Nach dem Essen ging sie zielstrebig zu Ahmed, während ihre Freundinnen kichernd das Lokal verließen. Sie verabredeten sich für den späten Montagnachmittag, wo sie einfach nach ihrem Training hier im Laden vorbeischauen sollte.

Damit musste sie eine Verabredung mit Benno canceln, aber das würde sie überleben.


Das Wochenende verging wie in Zeitlupe, Rahel verbrachte es damit, alles an News über die Neue bei UCoP aufzusaugen.
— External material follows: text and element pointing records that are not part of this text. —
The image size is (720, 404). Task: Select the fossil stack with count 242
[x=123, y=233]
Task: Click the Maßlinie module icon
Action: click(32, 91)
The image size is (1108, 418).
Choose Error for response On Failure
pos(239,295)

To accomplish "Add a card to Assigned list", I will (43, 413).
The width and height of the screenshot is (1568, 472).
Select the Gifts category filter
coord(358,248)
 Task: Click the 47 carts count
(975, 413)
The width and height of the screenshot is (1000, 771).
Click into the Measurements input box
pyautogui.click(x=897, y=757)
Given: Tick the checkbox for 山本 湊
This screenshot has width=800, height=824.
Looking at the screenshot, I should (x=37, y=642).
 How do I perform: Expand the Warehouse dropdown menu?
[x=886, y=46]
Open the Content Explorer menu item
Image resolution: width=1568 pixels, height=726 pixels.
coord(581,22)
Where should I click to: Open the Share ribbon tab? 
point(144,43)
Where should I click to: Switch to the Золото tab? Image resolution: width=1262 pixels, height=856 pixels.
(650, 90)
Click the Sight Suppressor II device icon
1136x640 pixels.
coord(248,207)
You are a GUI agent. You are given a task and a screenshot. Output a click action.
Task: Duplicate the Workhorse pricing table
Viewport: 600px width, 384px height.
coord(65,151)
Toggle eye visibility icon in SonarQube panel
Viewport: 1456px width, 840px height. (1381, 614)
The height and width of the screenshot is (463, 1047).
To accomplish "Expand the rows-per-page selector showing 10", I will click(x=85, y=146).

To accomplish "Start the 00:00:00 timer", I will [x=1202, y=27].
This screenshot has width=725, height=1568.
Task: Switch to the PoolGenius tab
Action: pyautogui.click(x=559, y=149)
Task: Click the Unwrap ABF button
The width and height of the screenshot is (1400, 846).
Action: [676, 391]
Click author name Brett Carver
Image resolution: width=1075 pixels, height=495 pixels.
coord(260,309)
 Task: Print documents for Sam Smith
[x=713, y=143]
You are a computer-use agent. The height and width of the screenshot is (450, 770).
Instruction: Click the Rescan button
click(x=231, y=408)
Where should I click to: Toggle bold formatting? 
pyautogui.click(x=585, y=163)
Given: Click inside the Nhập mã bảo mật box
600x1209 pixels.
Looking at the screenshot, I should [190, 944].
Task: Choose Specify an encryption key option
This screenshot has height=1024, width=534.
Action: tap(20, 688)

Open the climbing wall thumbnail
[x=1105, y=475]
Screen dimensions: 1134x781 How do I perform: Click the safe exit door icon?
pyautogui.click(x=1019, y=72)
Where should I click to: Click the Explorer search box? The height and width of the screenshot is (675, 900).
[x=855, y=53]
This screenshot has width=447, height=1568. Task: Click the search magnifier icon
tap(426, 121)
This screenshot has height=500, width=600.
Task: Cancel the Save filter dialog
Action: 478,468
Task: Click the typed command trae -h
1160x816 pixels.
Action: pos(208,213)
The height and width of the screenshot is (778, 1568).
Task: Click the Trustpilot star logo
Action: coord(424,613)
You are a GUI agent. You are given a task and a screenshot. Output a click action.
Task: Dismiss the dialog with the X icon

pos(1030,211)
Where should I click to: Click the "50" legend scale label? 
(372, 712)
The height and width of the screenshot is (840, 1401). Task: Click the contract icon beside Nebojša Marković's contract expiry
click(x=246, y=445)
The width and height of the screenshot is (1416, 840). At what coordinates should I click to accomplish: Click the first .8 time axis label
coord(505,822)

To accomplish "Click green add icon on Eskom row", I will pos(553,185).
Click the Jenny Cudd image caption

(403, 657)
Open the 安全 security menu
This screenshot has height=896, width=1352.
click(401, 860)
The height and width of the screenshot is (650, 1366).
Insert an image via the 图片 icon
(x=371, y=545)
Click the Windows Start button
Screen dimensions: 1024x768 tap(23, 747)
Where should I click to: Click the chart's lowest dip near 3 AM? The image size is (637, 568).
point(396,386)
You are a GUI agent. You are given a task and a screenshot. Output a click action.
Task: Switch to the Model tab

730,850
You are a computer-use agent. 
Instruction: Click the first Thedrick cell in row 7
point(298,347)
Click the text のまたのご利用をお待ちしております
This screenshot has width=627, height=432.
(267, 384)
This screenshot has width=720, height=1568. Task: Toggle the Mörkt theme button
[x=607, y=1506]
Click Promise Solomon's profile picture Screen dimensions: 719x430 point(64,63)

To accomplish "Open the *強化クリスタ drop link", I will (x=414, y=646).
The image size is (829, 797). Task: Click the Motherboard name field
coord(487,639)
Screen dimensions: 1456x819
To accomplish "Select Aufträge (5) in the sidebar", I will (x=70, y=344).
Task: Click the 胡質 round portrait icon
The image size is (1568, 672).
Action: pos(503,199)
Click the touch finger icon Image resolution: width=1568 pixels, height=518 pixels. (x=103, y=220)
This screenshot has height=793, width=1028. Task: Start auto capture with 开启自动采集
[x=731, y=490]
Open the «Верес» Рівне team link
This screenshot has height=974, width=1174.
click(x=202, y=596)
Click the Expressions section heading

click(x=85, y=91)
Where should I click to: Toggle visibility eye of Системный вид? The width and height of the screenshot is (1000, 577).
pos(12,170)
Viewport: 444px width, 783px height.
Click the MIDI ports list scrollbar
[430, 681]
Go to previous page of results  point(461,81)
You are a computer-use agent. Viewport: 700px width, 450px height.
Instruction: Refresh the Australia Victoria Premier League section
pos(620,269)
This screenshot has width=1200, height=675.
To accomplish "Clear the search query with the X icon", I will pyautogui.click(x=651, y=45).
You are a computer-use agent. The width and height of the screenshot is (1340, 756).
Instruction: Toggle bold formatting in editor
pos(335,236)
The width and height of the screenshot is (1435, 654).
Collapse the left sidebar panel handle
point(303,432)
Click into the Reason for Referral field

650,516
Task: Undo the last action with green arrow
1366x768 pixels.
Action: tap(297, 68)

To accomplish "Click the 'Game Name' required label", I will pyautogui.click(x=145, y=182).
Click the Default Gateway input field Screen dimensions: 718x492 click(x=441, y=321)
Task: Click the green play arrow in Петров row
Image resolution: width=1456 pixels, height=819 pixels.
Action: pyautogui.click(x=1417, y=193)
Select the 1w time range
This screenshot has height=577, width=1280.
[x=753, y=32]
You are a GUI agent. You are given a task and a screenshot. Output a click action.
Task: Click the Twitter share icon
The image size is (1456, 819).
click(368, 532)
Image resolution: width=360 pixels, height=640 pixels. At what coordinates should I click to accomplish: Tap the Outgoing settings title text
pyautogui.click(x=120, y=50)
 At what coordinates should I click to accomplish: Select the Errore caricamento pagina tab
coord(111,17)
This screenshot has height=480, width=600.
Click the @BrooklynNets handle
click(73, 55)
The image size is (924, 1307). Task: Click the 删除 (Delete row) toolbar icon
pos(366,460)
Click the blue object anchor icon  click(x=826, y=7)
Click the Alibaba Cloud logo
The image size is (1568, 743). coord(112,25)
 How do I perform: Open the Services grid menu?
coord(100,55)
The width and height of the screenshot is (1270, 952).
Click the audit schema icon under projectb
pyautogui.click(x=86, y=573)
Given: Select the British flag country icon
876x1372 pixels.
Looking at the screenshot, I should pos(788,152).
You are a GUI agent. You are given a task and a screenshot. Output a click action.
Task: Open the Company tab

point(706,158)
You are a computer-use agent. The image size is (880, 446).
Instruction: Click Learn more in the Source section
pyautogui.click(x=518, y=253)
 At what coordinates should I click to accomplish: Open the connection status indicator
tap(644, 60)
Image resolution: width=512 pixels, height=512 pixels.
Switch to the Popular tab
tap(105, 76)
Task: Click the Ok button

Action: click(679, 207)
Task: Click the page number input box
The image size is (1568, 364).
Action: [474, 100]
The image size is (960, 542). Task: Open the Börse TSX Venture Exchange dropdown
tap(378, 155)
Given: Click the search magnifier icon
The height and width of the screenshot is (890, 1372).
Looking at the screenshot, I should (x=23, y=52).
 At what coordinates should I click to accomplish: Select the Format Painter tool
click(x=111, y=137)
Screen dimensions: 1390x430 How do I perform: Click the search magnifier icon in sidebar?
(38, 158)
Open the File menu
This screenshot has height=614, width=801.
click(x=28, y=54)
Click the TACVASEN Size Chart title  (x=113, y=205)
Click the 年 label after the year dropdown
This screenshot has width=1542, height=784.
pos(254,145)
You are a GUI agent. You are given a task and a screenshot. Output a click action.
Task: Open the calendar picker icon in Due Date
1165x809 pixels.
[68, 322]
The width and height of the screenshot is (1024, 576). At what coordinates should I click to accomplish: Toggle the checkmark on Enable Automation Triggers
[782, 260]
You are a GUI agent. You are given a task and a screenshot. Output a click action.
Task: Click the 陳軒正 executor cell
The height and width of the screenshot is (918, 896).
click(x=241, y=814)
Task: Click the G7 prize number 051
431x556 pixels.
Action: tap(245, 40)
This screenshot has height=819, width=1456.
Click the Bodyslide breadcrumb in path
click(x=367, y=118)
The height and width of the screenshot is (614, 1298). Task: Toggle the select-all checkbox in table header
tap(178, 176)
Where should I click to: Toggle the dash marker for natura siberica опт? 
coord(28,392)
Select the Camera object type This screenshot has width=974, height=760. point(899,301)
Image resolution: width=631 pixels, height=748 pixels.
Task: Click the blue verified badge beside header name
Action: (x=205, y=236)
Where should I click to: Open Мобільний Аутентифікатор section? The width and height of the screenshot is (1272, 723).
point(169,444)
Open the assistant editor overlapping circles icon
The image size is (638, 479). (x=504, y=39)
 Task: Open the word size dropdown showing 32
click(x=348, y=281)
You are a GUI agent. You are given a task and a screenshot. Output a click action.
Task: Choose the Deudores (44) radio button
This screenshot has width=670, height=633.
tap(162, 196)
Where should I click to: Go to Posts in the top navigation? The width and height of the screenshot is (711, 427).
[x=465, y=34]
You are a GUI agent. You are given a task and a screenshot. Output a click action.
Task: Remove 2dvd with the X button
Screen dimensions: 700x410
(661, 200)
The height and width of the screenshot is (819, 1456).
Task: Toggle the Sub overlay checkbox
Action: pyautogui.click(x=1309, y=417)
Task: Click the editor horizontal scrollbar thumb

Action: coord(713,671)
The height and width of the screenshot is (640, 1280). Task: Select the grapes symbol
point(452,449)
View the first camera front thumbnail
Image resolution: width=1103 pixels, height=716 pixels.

Gleich sonntags wurde ein Video in den sozialen Medien gepostet, wo Beth sang, und Rahel kippte beinahe um. Sie war eindeutig talentiert, sie bekam selbst durch einen solchen kurzen Klipp schon Gänsehaut. Und anscheinend nicht nur sie. Die Medien überschlugen sich.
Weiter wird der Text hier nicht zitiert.